4. Una riflessione conseguente e analoga può essere fatta per tutte le iniziative che scaturiscono dalla comunità ecclesiale: tutto deve essere pensato e attivato nel segno della carità, per recare con le parole e con i fatti agli uomini - a tutti gli uomini, soprattutto ai più bisognosi, ai poveri, ai sofferenti, agli oppressi - la buona notizia dell’amore di Dio in Gesù Cristo per mezzo della Chiesa.

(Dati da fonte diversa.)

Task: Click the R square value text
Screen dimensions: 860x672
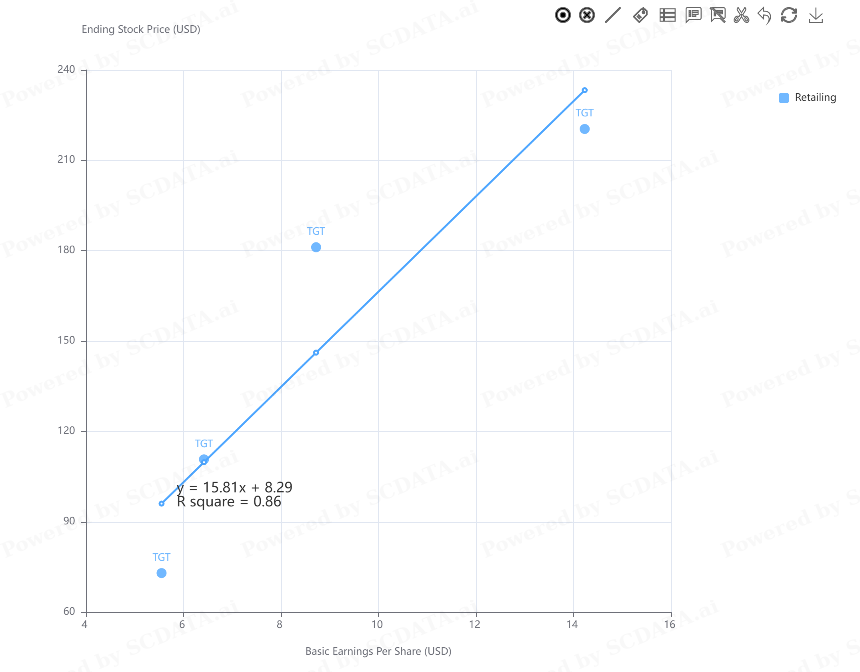Action: (229, 502)
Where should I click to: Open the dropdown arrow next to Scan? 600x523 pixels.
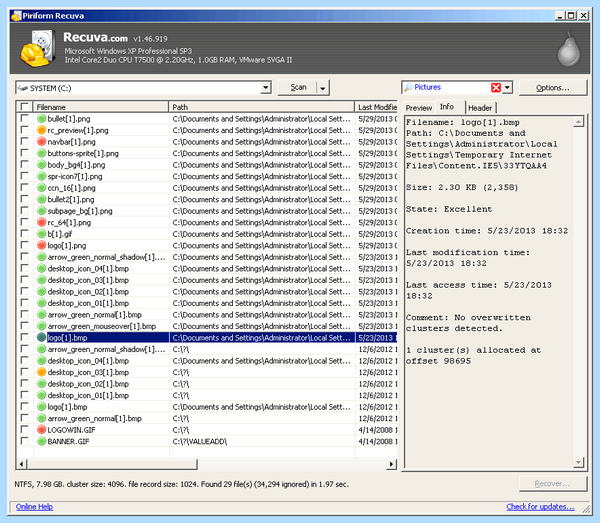323,88
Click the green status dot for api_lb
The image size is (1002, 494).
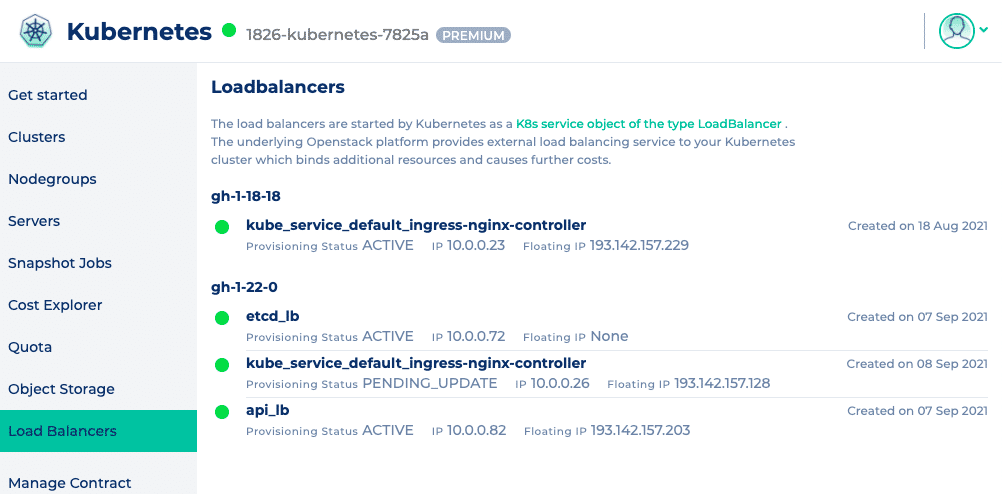click(x=222, y=412)
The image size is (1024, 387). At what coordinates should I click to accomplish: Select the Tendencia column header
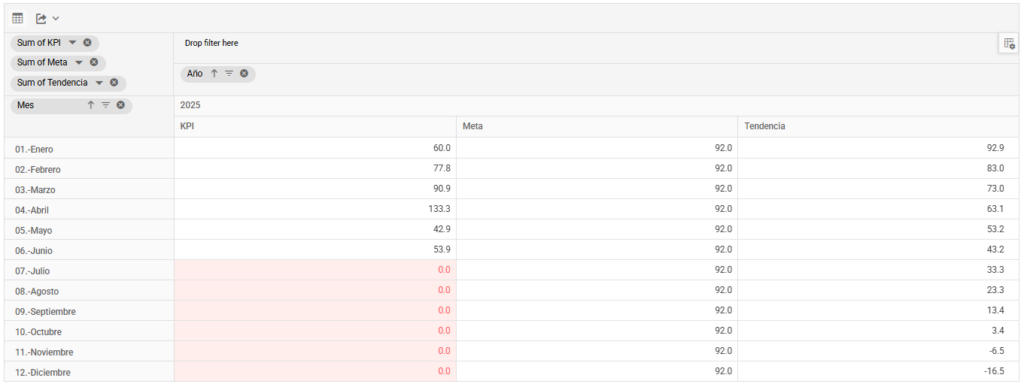[878, 127]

Questo vi dice il mio interesse e la mia compiacenza per la vostra iniziativa così qualificata, che attesta il vostro impegno rispettivamente nello studio e nell’azione. Auguro abbondanti frutti al vostro lavoro e mentre invoco su di esso l’intercessione della Madre della misericordia vi imparto volentieri una larga benedizione.